*Etkinlikler*
1. Hasta M vakasını anlatan metne göre aşağıdaki soruları yanıtlayın.
(a) Hasta M hangi yıl ve hangi savaş sırasında başından vuruldu?
(b) Hasta M normal ve ters basılmış harfleri ve sayıları okurken ikisi arasında ne görüyordu?
(c) Hasta M bir kol saatindeki zamanı hangi açıdan okuyabiliyordu?
2. Hasta M vakasını anlatan metni, gösterilen son cümlenin ardından kaldığı yerden sürdürün.

*Çalışma Metni*
'''
Yeni yayımlanan bir çalışma, tarihteki en sıra dışı ve tuhaf beyin hasarı vakalarından birini yeniden keşfetti: 1938 yılında İspanya İç Savaşı sırasında başından vurulan “Hasta M”, uyandığında dünyayı tersten görüyordu.
İnsanlar ve nesneler, Hasta M’ye gerçekte bulundukları yerin ters tarafından geliyormuş gibi görünüyordu; bu durum işitme ve dokunma duyularını da kapsıyordu. Hastanın beyni, hem normal hem de ters basılmış harfleri ve sayıları ikisi arasında herhangi bir fark göremeden okuyabiliyordu.
Dünya, Hasta M’ye ters olduğu kadar baş aşağı da görünebiliyordu: örneğin iskele üzerinde baş aşağı çalışan adamlar kafasını karıştırıyordu. Ya da bir kol saatindeki zamanı herhangi bir açıdan okuyabiliyordu.
'''
*Kayıt Kümesi*
'''
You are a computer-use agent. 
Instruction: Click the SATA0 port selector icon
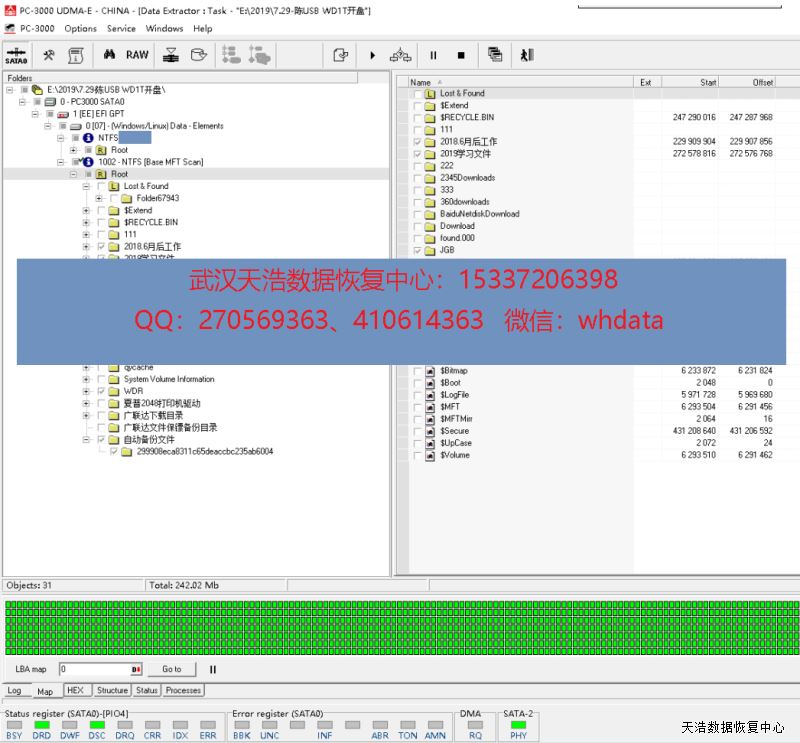coord(16,55)
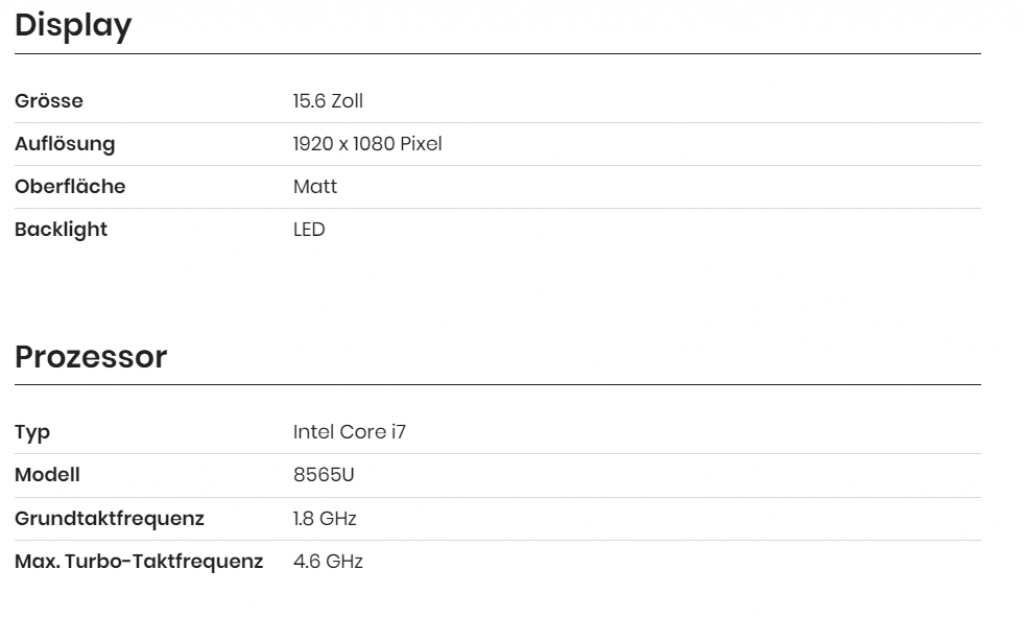Select the Max. Turbo-Taktfrequenz label
This screenshot has height=617, width=1024.
[139, 562]
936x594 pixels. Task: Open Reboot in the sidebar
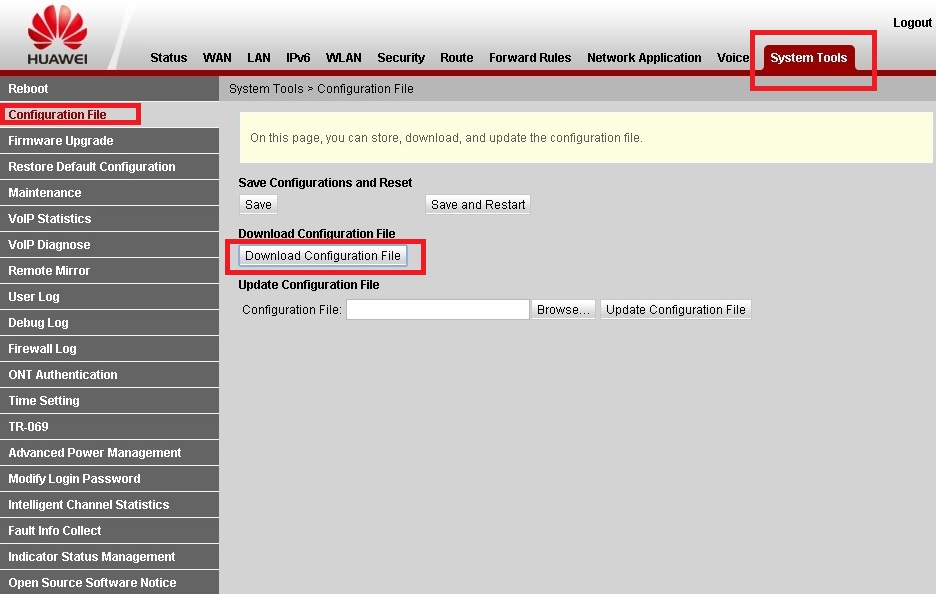pyautogui.click(x=28, y=89)
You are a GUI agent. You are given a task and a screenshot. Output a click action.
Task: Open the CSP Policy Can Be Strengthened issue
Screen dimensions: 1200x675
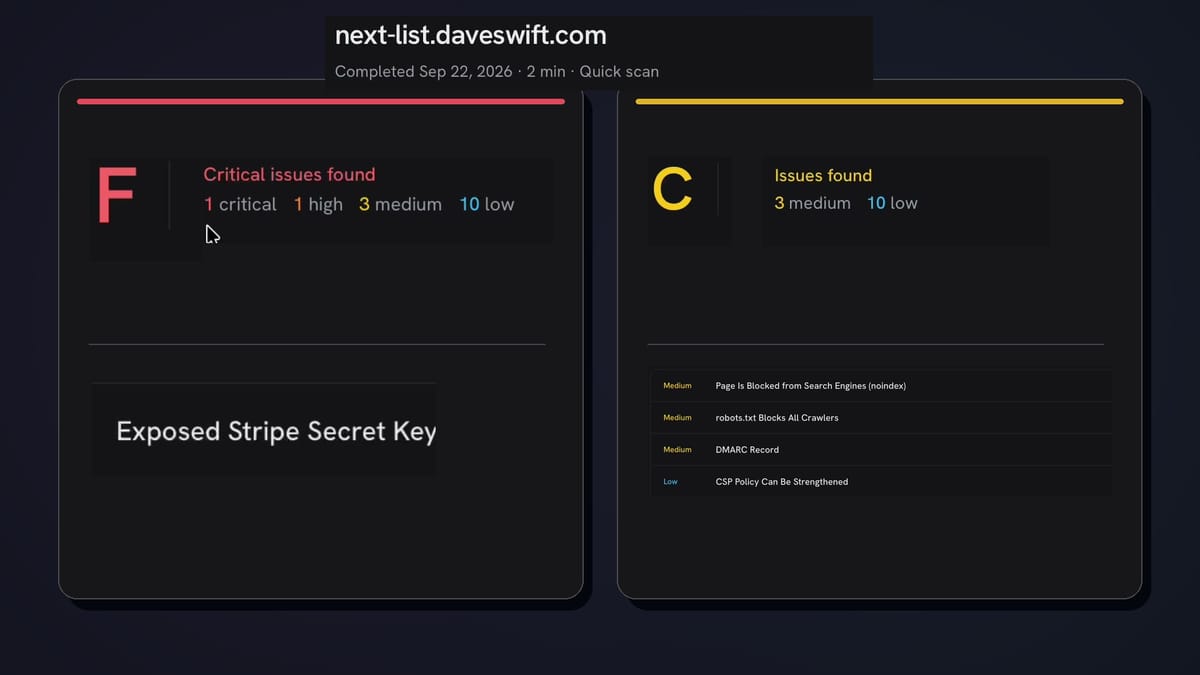tap(881, 482)
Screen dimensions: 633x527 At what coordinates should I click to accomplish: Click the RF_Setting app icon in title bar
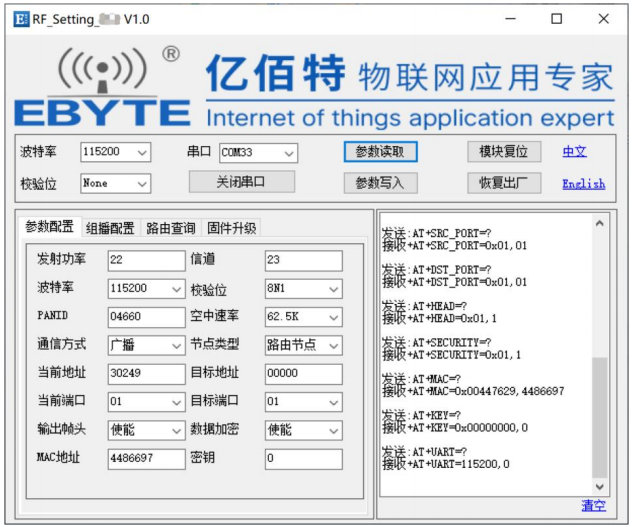tap(20, 19)
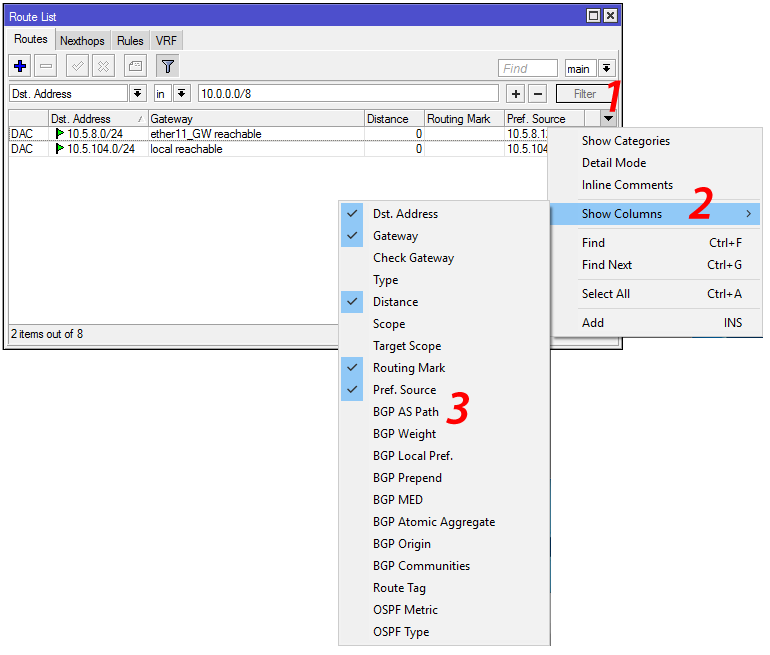Uncheck the Dst. Address column
Screen dimensions: 770x655
[405, 214]
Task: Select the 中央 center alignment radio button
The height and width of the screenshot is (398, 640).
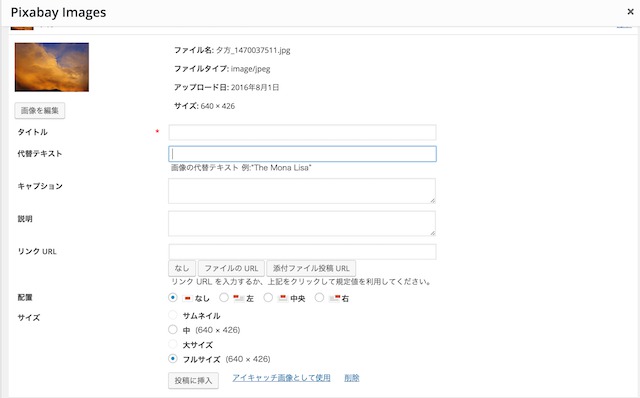Action: coord(268,298)
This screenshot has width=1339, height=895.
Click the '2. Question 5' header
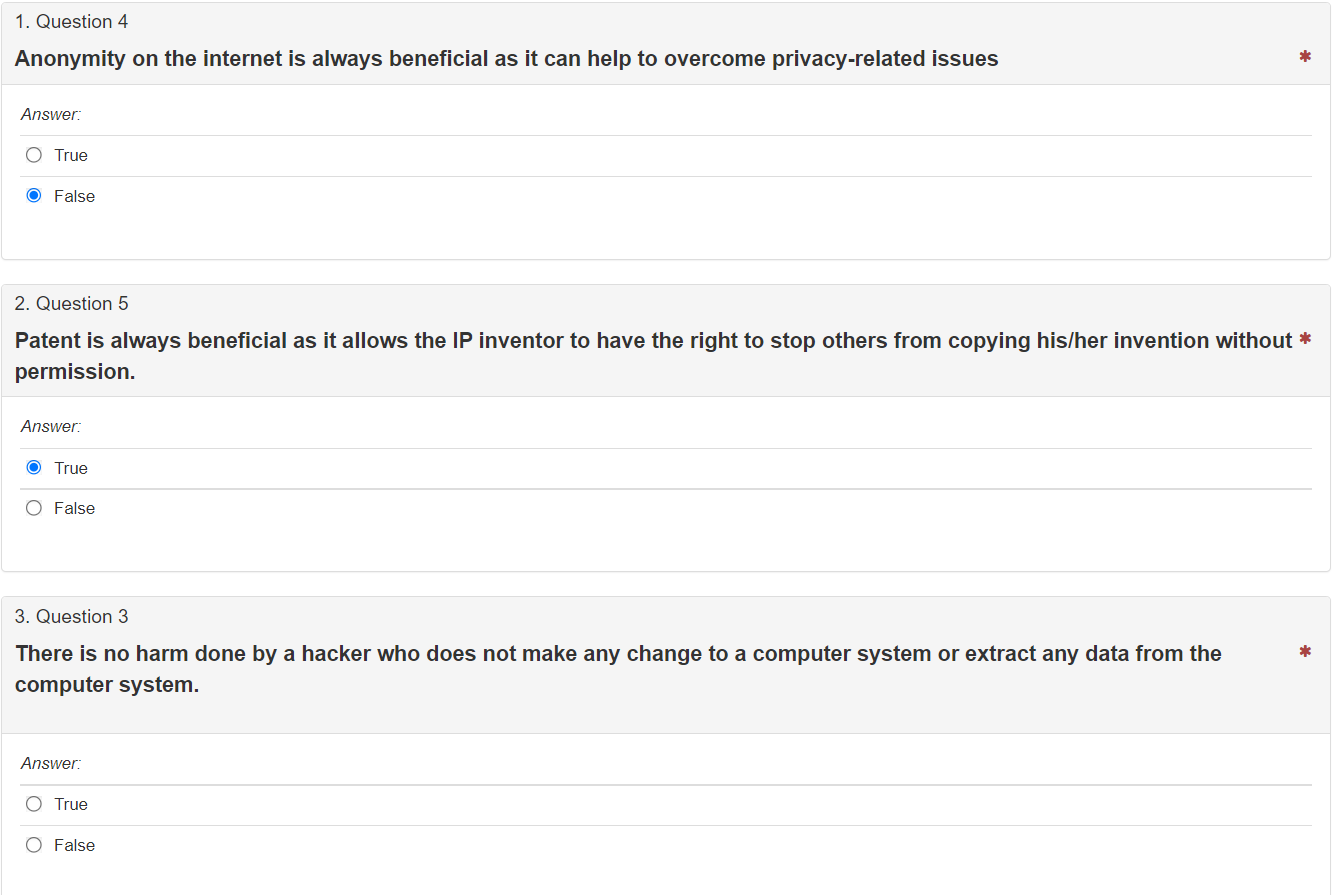[72, 303]
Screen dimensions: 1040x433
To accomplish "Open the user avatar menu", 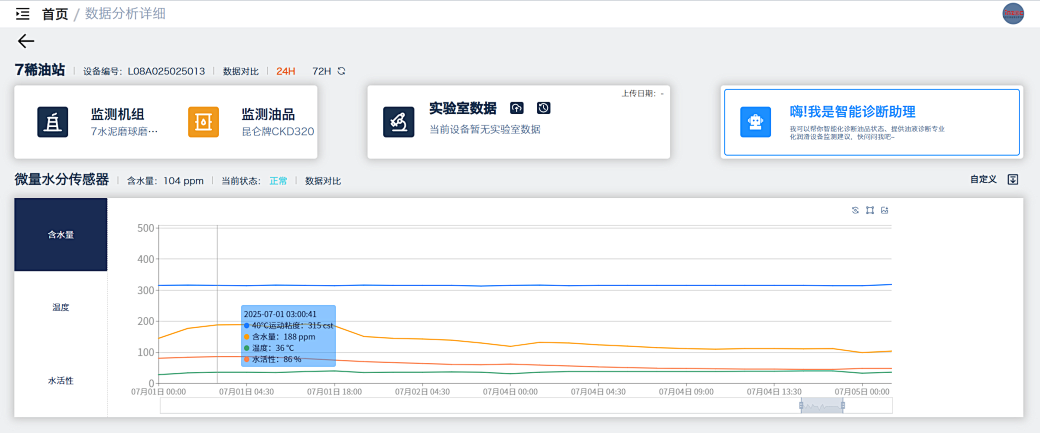I will (x=1013, y=14).
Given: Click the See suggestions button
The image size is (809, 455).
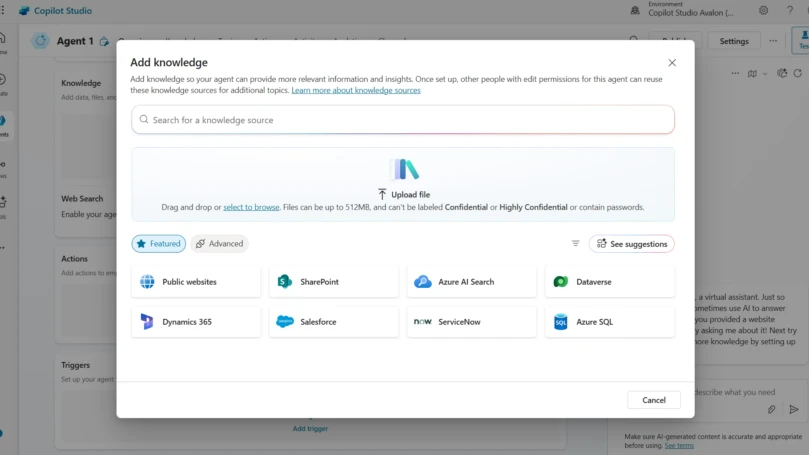Looking at the screenshot, I should pyautogui.click(x=631, y=244).
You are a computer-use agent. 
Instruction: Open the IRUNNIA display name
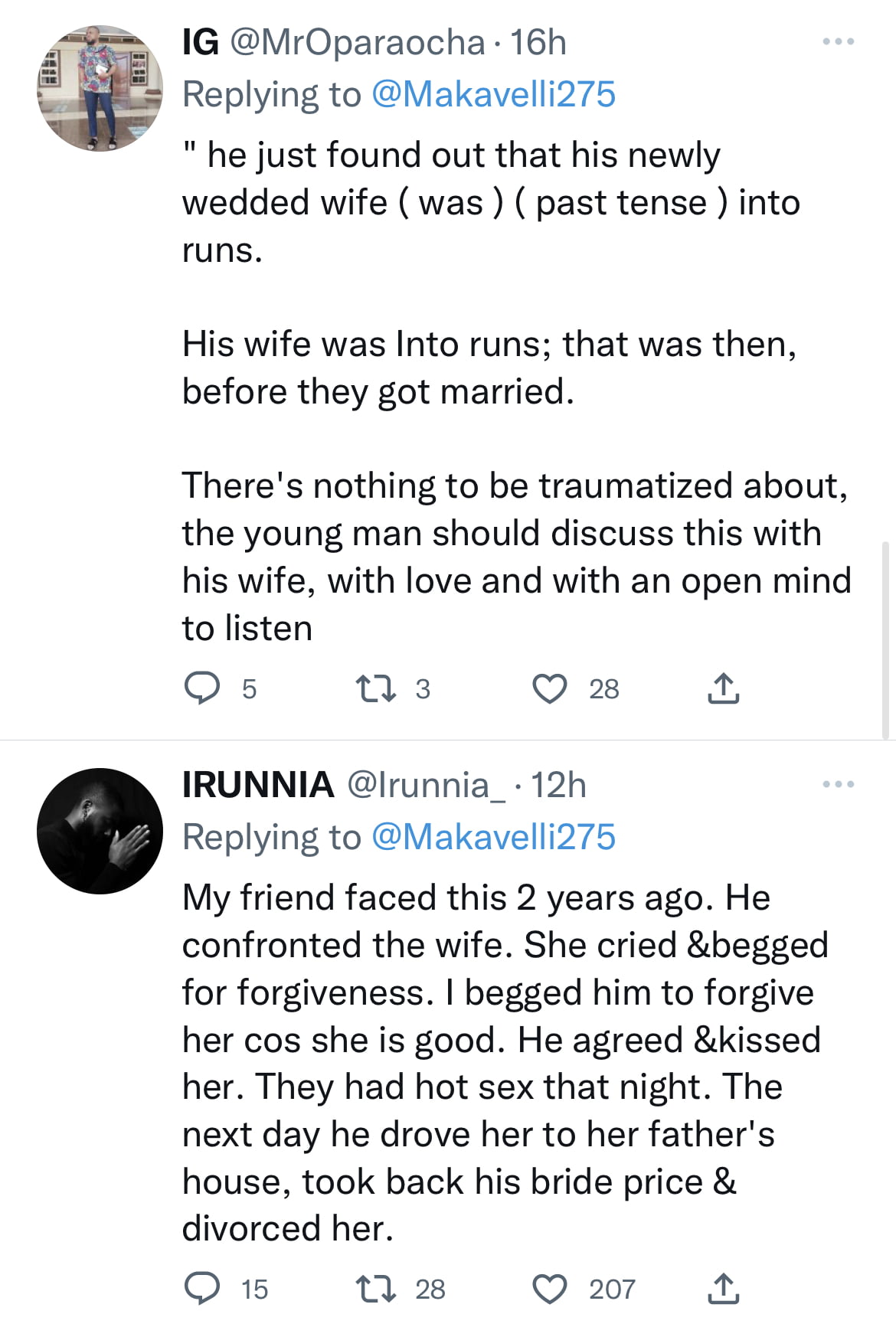click(x=258, y=785)
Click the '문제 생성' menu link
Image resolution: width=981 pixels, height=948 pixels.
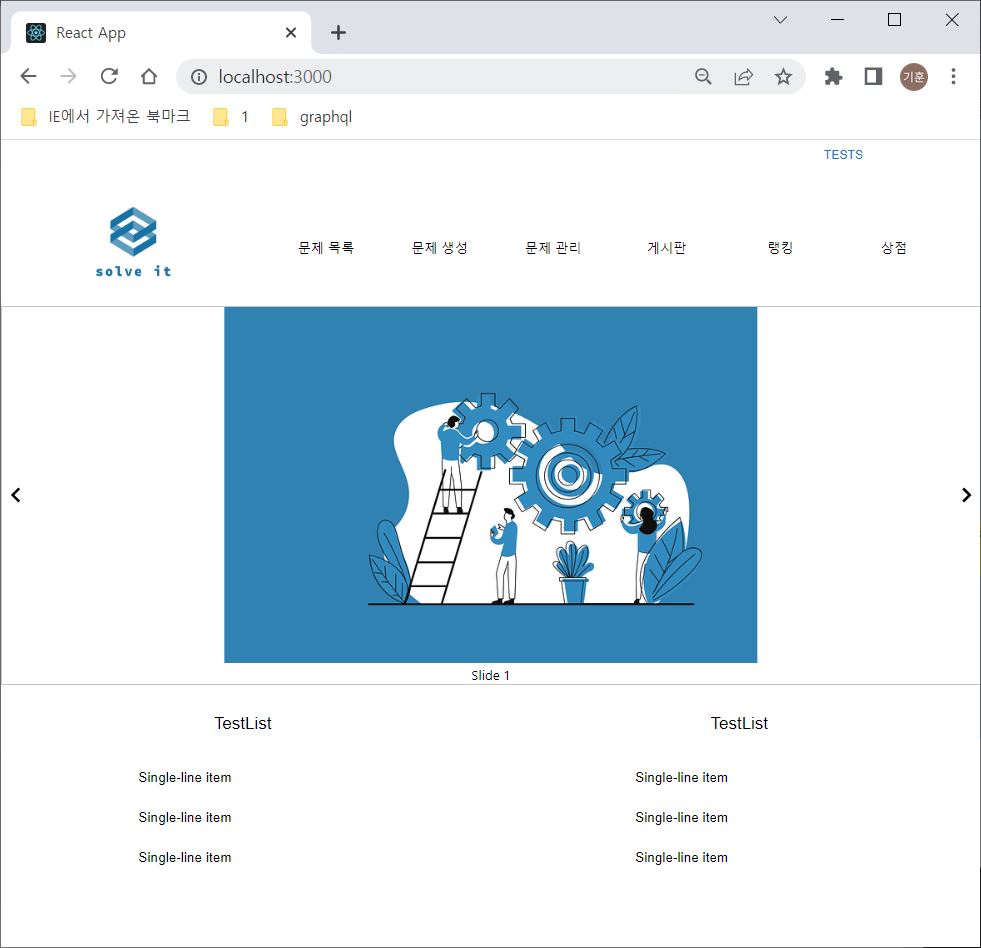pos(439,247)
'''
*Yanıtlar*
1.
(a) 1938 yılında, İspanya İç Savaşı sırasında.
(b) İkisi arasında herhangi bir fark göremiyordu.
(c) Herhangi bir açıdan.

2.
Bu gerçekten tuhaf bir dizi semptom, ancak başka semptomlar da var. Bunlar arasında renklerin nesnelerinden ayrıldığını görmek, nesnelerin üçlü olarak görünmesi ve renk körlüğü yer alıyor. Ancak Hasta M’nin tüm bunlarla oldukça sakin bir şekilde başa çıktığı bildiriliyor.
Hasta M, İspanyol nörobilimci Justo Gonzalo tarafından yaklaşık 50 yıl boyunca incelendi ve analizi, beyni nasıl gördüğümüzde önemli bir değişime yol açtı.
1940’larda Gonzalo, beynin farklı bölümlerden oluşan bir koleksiyon olmadığını, bunun yerine çeşitli işlevlerinin organ boyunca gradyanlar hâlinde dağıldığını öne sürdü. Bu, o zamanın geleneksel bilgeliğine aykırı bir fikirdi.
İspanya’daki Institut Guttmann’dan nöropsikolog Alberto García Molina, El País ile yaptığı konuşmada, “Beyin küçük kutular gibi görülüyordu. Bir kutuyu değiştirdiğinizde sözde somut bir eksiklik vardı. Dr. Gonzalo’ya göre modüler teoriler, Hasta M ile ortaya çıkan soruları açıklayamıyordu. Bu yüzden beynin nasıl çalıştığına dair hegemonik görüşü kırarak kendi beyin dinamikleri teorisini oluşturmaya başladı.” ifadelerine yer verdi.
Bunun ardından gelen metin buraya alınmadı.